Beyond that, there is the question of how a CA would respond to finding a website hosting phishing content. They could revoke it, but as I mentioned earlier, often the website hosting content has been compromised in some way, and revoking that certificate would impact that other website. For example, it’s not uncommon to see phishing content served through shared services like drive.google.com or S3 bucket URLs. Revoking that certificate would impact all of those users, that is if revocation was actually effective, but it is not.
Revocation services like OCSP and CRL repositories are often so slow or unreliable that browsers were never able to deploy what we call hard fail revocation.
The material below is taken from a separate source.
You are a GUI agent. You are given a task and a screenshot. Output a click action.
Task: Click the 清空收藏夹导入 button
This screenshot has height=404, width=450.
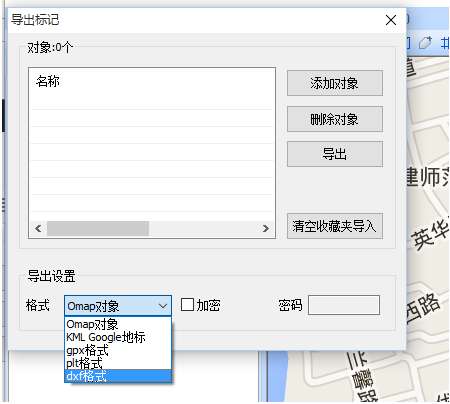click(335, 226)
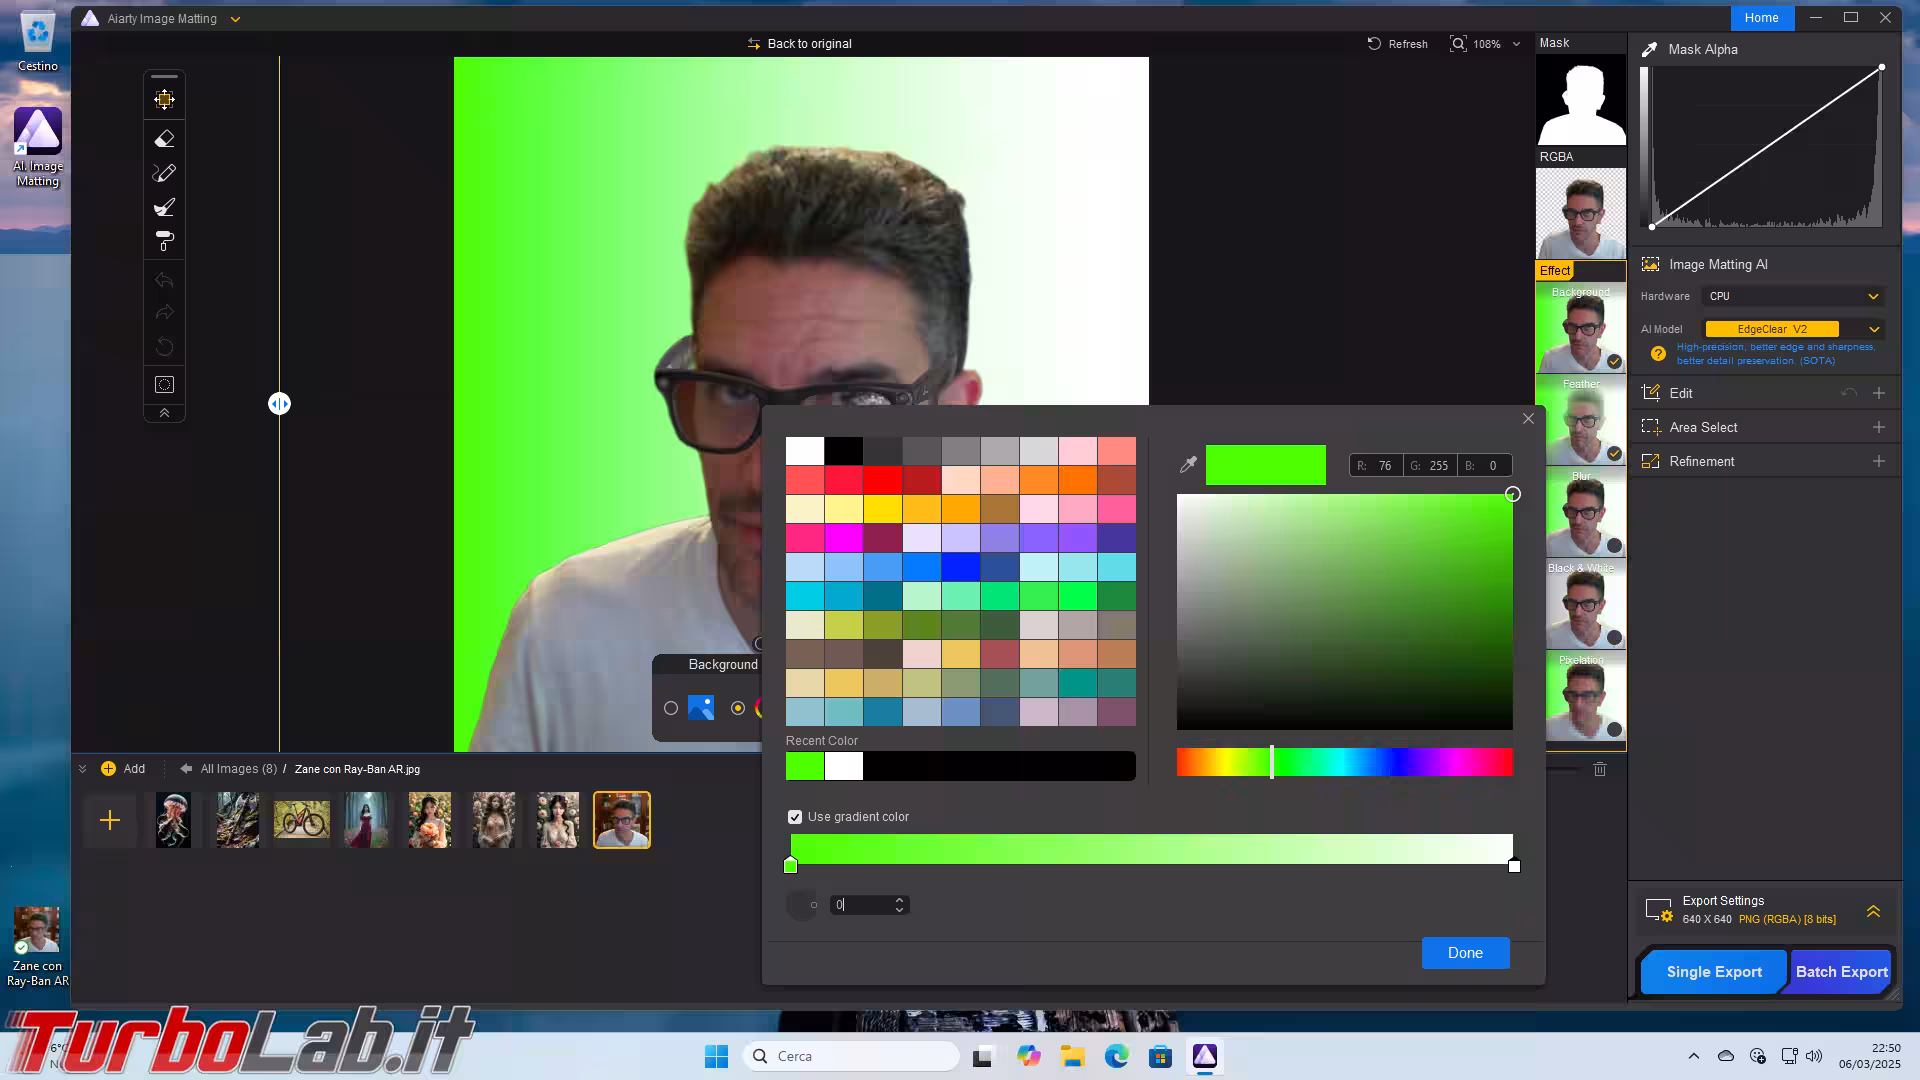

This means that even when a certificate is revoked, the revocation message might never reach the browser for various reasons, so the CA may feel better that they have revoked the certificate, but in practice, it would at best deliver inconsistent results, making the web less reliable without actually addressing the real problems that enable phishing.
For more insights on the challenges and limitations of CAs in fighting phishing and malware, check outLet’s Encrypt’s post on “The CA’s Role in Fighting Phishing and Malware”.
So What Can We Do to Help with the Problem of Phishing?
To effectively combat phishing, we need a robust reputation system that continuously monitors content over time from many different network perspectives. This includes residential IPs, commercial ones, and more. Here are just a few examples of things we could look at with such a service:
- Analyze Domain Registration: Look at the age and subject of the domain registration and the registrar of the domain since some are used more commonly than others.
- Examine Hosting Providers: Identify patterns in hosting providers serving the content, as certain providers may be more frequently associated with phishing activities.
- Inspect Website Scripts: Evaluate the JavaScript on the website to understand its functionality and detect potentially malicious behavior.
- Assess Content Similarity: Compare the content served by the website to other known websites to identify similarities that might indicate phishing.
- Utilize Machine Learning Models: Feed all of this data into well-trained machine learning models to generate probability scores indicating the likelihood of phishing.
This system should be integrated into user agents, such as browsers, so phishing checks can occur as part of the rendering process, providing real-time protection for users. Technologies like Google Safe Browsing and Microsoft SmartScreen already do some of this, and similar projects are often staffed with hundreds of engineers and other professionals. They deal with recourse for mislabeling, monitor false positives and false negatives, and tweak algorithms to improve solutions, all while designing privacy-preserving methods.
Are these services perfect? Absolutely not! Can they improve? The answer is unquestionably yes, but the key thing is that ad hoc censorship at issuance time by CAs is simply not the answer. It makes the web less reliable and at best offers a false sense of value in exchange for giving CAs a market message that they are fighting phishing when in reality they deliver no material value to the problem.